> [ASSIGNMENT]: Output only the lines below from the one containing "Select generation result" to the one containing "Task: Open the Status filter dropdown", exactly as written, both ends kept.

═══ INPUT MATERIAL ═══

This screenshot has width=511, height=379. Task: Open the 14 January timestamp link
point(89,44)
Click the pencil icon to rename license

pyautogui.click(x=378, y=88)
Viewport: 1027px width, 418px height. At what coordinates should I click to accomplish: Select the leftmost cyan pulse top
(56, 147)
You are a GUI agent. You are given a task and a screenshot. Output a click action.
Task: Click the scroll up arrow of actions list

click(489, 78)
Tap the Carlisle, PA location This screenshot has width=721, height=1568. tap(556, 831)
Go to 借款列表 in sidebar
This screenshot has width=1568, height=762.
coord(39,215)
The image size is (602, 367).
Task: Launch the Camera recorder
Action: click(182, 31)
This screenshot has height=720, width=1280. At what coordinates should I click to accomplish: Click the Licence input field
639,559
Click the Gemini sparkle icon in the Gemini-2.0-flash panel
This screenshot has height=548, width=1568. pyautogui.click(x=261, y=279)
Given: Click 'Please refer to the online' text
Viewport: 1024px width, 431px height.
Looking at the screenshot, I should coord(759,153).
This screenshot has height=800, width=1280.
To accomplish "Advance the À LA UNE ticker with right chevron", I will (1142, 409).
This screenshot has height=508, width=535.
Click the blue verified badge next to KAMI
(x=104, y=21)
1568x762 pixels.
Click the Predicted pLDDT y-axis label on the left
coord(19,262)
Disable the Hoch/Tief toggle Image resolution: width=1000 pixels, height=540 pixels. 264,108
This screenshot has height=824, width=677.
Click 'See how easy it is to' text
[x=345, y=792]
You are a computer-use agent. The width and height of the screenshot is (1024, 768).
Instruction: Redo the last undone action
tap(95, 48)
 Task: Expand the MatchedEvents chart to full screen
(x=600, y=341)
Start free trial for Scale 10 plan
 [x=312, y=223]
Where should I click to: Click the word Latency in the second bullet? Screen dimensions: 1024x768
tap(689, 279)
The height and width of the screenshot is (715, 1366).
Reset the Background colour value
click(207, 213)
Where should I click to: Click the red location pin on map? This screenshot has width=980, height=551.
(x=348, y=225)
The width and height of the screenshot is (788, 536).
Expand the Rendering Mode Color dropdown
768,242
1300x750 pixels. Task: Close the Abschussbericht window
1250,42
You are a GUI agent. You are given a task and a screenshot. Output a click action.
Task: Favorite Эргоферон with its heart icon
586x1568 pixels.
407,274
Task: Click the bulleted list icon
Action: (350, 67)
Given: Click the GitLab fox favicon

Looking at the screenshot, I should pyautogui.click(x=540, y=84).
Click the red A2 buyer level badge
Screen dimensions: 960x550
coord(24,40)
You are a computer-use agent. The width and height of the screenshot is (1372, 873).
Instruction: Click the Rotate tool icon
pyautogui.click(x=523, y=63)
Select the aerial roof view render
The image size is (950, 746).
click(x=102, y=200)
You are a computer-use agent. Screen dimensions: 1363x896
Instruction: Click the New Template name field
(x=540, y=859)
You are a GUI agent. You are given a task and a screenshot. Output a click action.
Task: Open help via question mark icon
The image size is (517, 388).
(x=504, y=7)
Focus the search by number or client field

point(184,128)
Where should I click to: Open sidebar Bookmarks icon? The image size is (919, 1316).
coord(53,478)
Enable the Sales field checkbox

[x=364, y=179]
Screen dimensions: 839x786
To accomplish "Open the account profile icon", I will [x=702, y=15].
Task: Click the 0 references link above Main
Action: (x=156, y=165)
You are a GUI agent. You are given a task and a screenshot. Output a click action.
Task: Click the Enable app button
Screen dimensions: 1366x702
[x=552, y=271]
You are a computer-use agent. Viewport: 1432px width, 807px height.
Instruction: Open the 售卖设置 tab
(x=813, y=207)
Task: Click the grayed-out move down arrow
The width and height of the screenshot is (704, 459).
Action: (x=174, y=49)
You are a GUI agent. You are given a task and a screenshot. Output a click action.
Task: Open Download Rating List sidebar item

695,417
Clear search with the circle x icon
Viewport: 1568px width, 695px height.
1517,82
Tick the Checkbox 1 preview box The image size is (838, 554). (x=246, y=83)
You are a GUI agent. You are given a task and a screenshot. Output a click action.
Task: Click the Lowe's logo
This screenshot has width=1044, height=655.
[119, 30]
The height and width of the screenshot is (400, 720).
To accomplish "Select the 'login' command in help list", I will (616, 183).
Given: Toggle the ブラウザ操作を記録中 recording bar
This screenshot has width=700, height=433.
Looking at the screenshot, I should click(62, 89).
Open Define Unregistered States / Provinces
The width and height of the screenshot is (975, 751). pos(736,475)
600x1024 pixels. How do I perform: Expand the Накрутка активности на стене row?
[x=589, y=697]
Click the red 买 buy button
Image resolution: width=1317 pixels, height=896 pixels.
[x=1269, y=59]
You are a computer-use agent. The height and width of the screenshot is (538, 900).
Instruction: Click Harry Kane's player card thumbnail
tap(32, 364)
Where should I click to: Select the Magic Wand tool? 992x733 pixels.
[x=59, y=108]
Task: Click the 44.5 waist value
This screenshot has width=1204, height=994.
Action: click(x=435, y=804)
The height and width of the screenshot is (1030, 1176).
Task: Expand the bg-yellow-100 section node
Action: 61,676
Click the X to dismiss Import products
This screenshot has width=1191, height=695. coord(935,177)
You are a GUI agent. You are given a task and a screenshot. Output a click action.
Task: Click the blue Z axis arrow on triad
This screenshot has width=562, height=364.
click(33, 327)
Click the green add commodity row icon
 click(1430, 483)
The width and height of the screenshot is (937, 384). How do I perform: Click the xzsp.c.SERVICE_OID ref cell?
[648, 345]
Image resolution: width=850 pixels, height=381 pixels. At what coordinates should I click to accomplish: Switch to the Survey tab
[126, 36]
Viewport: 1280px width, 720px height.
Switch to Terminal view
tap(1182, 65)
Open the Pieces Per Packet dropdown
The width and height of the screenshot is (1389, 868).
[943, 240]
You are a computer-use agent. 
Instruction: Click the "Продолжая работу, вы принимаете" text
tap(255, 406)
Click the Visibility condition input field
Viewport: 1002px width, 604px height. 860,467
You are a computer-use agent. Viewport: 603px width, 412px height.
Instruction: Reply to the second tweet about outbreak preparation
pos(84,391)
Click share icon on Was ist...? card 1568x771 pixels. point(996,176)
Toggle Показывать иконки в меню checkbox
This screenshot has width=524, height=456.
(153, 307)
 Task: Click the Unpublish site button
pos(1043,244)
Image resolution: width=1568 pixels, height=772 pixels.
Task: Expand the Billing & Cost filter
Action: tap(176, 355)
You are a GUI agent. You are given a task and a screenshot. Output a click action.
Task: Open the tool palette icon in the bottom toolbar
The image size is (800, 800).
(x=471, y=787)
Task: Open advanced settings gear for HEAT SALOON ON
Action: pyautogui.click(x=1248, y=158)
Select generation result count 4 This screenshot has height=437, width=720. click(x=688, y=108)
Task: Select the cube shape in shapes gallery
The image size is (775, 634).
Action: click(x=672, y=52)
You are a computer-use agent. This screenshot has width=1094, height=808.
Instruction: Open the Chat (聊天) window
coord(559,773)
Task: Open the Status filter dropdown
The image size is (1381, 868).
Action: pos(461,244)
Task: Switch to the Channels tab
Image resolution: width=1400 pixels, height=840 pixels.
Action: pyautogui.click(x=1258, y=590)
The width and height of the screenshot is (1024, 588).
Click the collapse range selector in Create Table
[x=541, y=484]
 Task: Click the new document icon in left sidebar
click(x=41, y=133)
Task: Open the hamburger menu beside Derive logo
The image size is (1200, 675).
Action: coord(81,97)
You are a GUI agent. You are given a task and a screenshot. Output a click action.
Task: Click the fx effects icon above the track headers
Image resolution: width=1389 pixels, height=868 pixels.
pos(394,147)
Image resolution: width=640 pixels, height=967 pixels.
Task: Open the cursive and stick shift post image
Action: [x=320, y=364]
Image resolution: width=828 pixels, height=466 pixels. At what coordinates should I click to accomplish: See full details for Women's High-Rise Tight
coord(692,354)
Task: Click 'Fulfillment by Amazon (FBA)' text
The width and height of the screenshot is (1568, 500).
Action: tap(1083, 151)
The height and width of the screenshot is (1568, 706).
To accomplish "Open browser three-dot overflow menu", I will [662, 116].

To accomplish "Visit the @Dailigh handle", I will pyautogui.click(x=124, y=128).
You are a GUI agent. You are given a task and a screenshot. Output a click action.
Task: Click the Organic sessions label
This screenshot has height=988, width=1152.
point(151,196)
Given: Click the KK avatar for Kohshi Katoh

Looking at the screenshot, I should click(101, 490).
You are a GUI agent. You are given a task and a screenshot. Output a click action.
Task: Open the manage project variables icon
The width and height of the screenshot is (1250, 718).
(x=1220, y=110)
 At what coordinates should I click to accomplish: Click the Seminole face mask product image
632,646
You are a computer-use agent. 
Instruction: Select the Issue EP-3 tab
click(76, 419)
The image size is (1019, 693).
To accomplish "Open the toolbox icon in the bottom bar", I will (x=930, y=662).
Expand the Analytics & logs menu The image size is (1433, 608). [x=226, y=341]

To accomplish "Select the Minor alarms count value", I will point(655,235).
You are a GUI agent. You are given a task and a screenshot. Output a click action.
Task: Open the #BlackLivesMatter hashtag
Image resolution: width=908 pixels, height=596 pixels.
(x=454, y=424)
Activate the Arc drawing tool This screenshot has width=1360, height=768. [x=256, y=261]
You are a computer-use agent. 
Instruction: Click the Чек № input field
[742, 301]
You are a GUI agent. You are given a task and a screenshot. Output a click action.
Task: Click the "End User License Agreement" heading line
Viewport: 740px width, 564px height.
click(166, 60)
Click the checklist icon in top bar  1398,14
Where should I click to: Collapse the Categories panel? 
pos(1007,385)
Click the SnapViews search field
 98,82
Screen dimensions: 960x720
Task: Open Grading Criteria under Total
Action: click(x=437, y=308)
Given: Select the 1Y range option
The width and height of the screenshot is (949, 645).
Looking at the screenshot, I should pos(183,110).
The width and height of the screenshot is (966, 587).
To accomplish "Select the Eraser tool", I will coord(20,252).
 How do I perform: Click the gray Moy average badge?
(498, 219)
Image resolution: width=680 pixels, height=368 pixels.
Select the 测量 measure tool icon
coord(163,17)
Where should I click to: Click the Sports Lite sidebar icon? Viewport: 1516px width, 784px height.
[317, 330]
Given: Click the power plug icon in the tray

═══

> [PROBLEM SOLUTION]:
Select generation result count 4 This screenshot has height=437, width=720. click(x=688, y=108)
Task: Select the cube shape in shapes gallery
The image size is (775, 634).
Action: click(x=672, y=52)
You are a computer-use agent. This screenshot has width=1094, height=808.
Instruction: Open the Chat (聊天) window
coord(559,773)
Task: Open the Status filter dropdown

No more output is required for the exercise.